I never understood the advantage.. More driving wheels?
Kinda reminds me of my road-bicycling days and climbing mountains. Little chain ring in front, big cog in rear, steady RPM on the cranks, gasping for air, and rumbling up the mountain ever so slowly. Always made it to the top, but no speed merchant
Yes, most or all of the wheels are driven. Also it operates at a lower gear ratio than a standard engine. Very good for steep grades. Years ago I took a trip on a small scenic railroad in the mountains nearby that used Shays (Georgetown Loop Railroad).
I finally visited Cass Scenic RR where they have a fine collection of Shay, Heisler, and Climax locomotives. Though Cass, WV is only 150 miles away as the crow flies, it took more than four hours to get there over twisty mountain roads.
Wow! That's pretty nuts! Never seen one of those before.
I bet the "wheel-bearing-grease salesman" loves calling on the Shay rail yards!!
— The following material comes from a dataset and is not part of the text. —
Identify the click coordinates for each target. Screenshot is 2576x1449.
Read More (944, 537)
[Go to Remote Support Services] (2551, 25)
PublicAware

Gobs more torque....at the sacrifice of speed. They usually top out at around 15 mph
Locomotive greasers has a very lucrative and VERY full time job. (Hot box jockeys)
The real McCoy
The driveshaft design should also be much easier on the rails. The typical reciprocating direct drive you see on US engines has a side-effect, in which the wheels tend to "hammer" the rails, which increases wear and maintenance requirements. The torque should also be more even than on such a design.